This country boy just got back from Italy. Wow! We never seen such in McBee.
Granddaddy’s old house, barn and outhouse could not match those Roman ruins. I’ve never seen so many naked statues in all my days. I guess that is why Mama and Daddy were sensitive about taking us kids to Brookgreen Gardens.
Good to know and see the past so we can excel in the future. In fact, Italy excels in intensive fruit and vegetable production.
First, all of the peaches and apples I saw were trellised. They were pruned to grow in one lateral direction, held up by poles and wires like a vineyard, and rows spaced 7 feet apart. This allowed them to have four rows of trees where we have only had two rows, twice the number of trees per row and three times the number of trees per acre.
More trees equal more production, and this type of production makes mechanical management and harvest more feasible, reducing labor costs. However, it must make the fruit more prone to sun scald, because most of the orchards were covered with shade cloth.
Next, most of the vegetables except for greens were planted using black plastic mulch and trickle irrigation, and they were covered with clear plastic mulch to increase earliness. We do the black plastic mulch and trickle here, but the clear plastic would burn plants up in our roller coaster temperatures. They also had a form of flood irrigation I have previously seen in Florida where water is released in ditches spaced every 100 feet to raise the water table in the fields. This system works only in certain soil types where the water table is near the soil surface.
Finally, their ornamental growing systems would not work here in our heat and humidity.

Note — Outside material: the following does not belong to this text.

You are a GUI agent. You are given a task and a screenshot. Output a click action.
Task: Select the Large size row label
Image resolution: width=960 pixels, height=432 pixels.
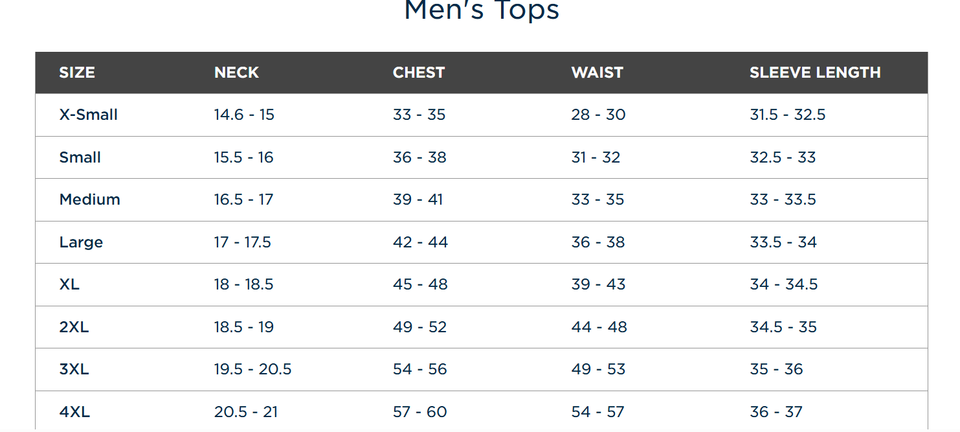pyautogui.click(x=81, y=243)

Honestly, they murdered their trees in nurseries and the landscape, like what a lot of people do to their crepe myrtles in South Carolina. They probably get away with it because of their nice weather and lack of insects and disease. I personally think limbing-up and topping large trees is an unnatural way to maintain trees.
Since it is Mother’s Day, I must mention my mama and grandmama. They loved their plants, but in those days, the only way they got new plants was to divide and swap.
The Lake City Bean Market at 111 Henry St. is bringing back the past by having a Plant Swap at 5 p.m. Thursday. Everyone is welcome. Just bring a plant and take home a different plant.